*** Opening of Stored data ***

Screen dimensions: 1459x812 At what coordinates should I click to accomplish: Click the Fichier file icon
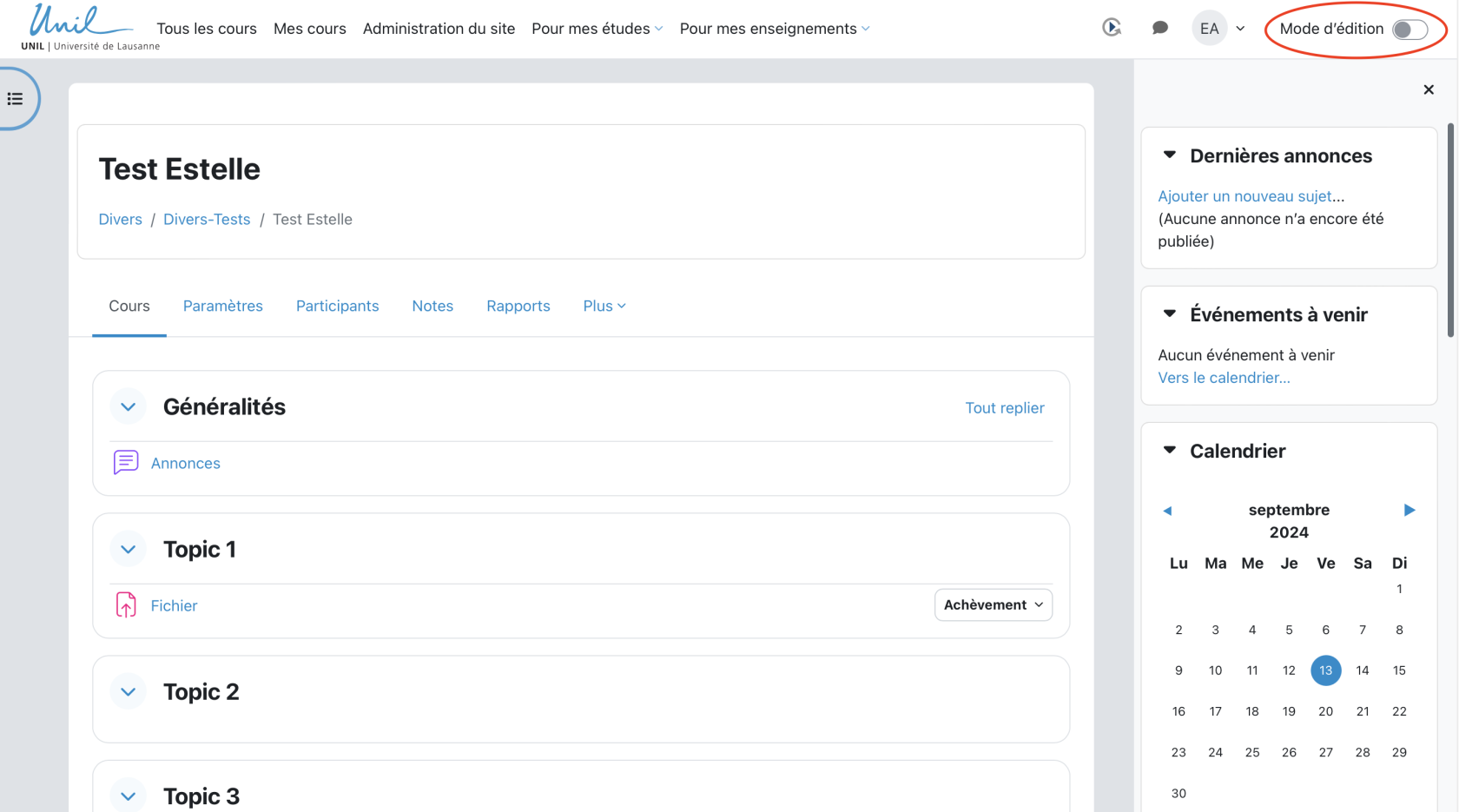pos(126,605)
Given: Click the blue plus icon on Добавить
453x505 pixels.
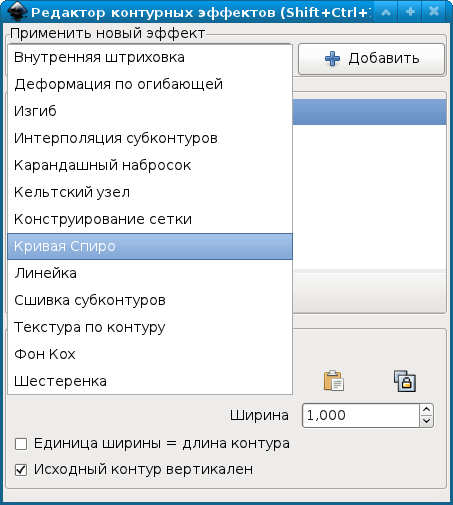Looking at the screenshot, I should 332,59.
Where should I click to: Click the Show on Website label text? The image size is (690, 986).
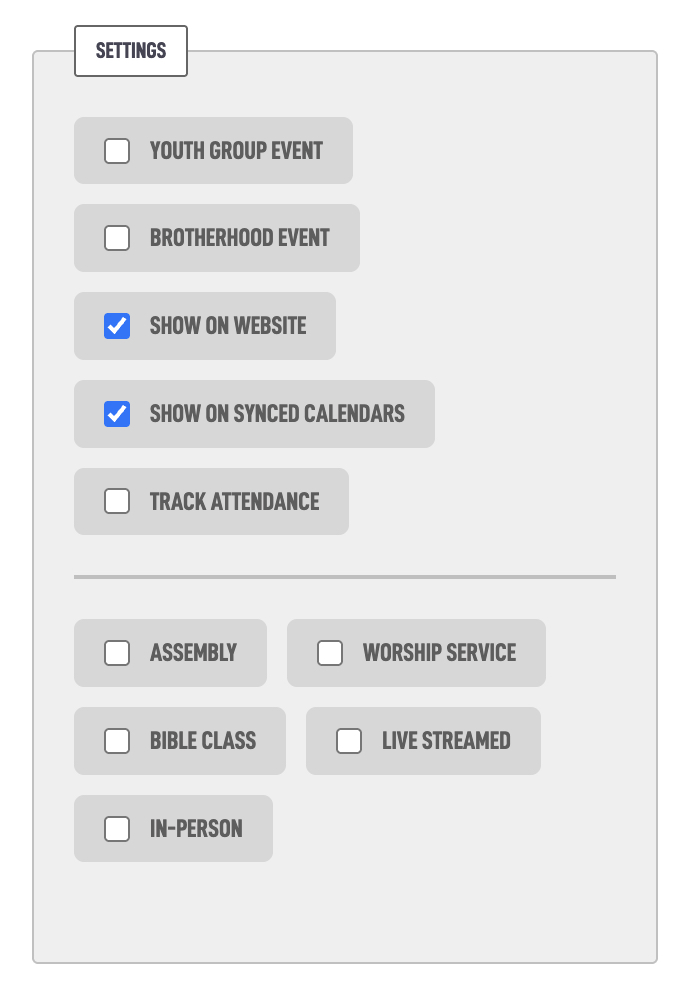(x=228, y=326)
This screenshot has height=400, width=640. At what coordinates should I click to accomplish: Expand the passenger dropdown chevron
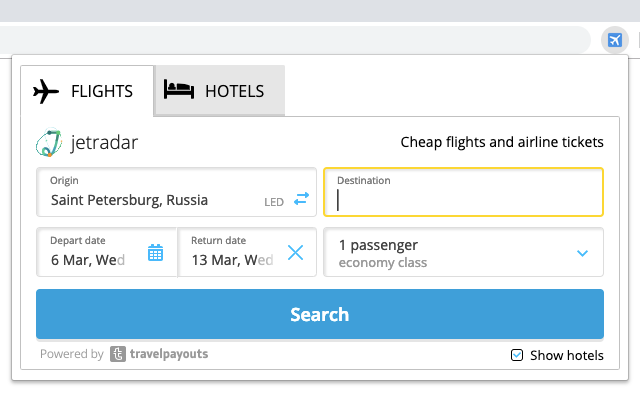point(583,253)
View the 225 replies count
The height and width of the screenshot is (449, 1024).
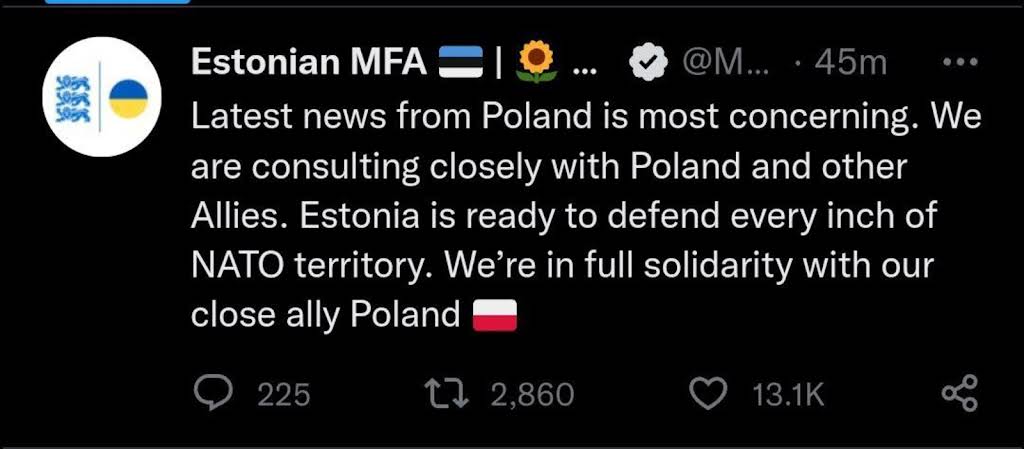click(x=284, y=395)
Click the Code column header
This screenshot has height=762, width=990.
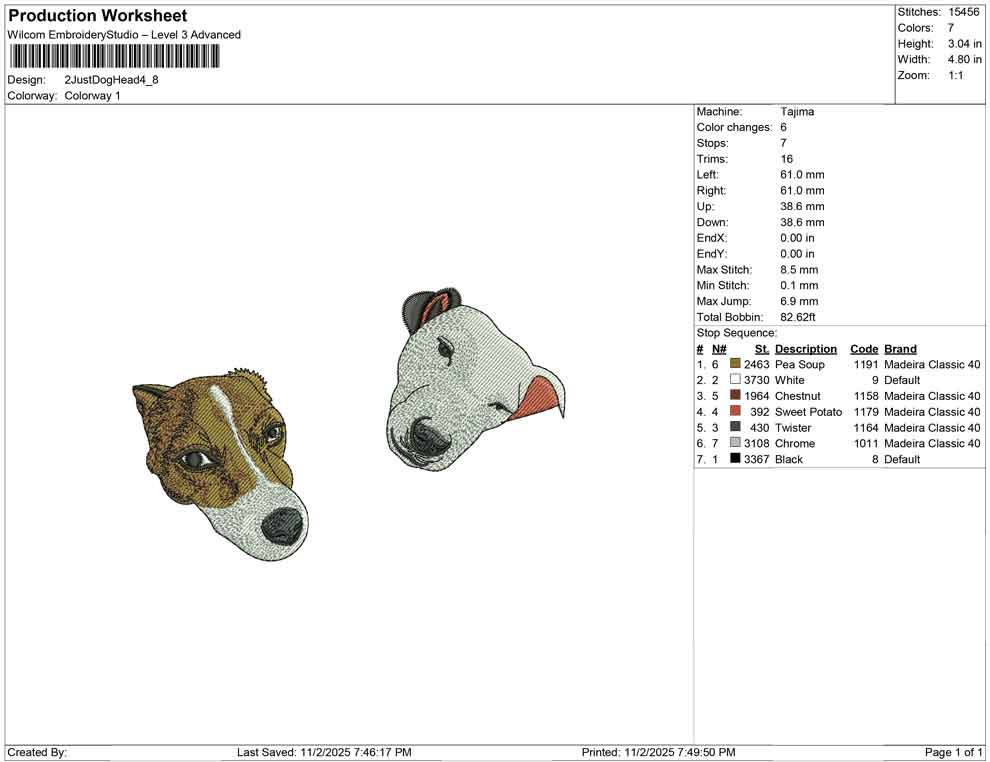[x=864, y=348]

*** Close of Stored data ***

- **Task prompt**
Could you write all the entries out again exactly, but without their pictures?

- **Your response**
Screen dimensions: 1459x812 At what coordinates should I click to accomplish: Click the Fichier file icon
pos(126,605)
Given: Click the blue plus icon on Добавить
453x505 pixels.
Looking at the screenshot, I should 332,59.
Where should I click to: Click the Show on Website label text? The image size is (690, 986).
(x=228, y=326)
This screenshot has height=400, width=640. At what coordinates should I click to accomplish: Expand the passenger dropdown chevron
point(583,253)
View the 225 replies count
The height and width of the screenshot is (449, 1024).
click(x=284, y=395)
Click the Code column header
This screenshot has height=762, width=990.
[x=864, y=348]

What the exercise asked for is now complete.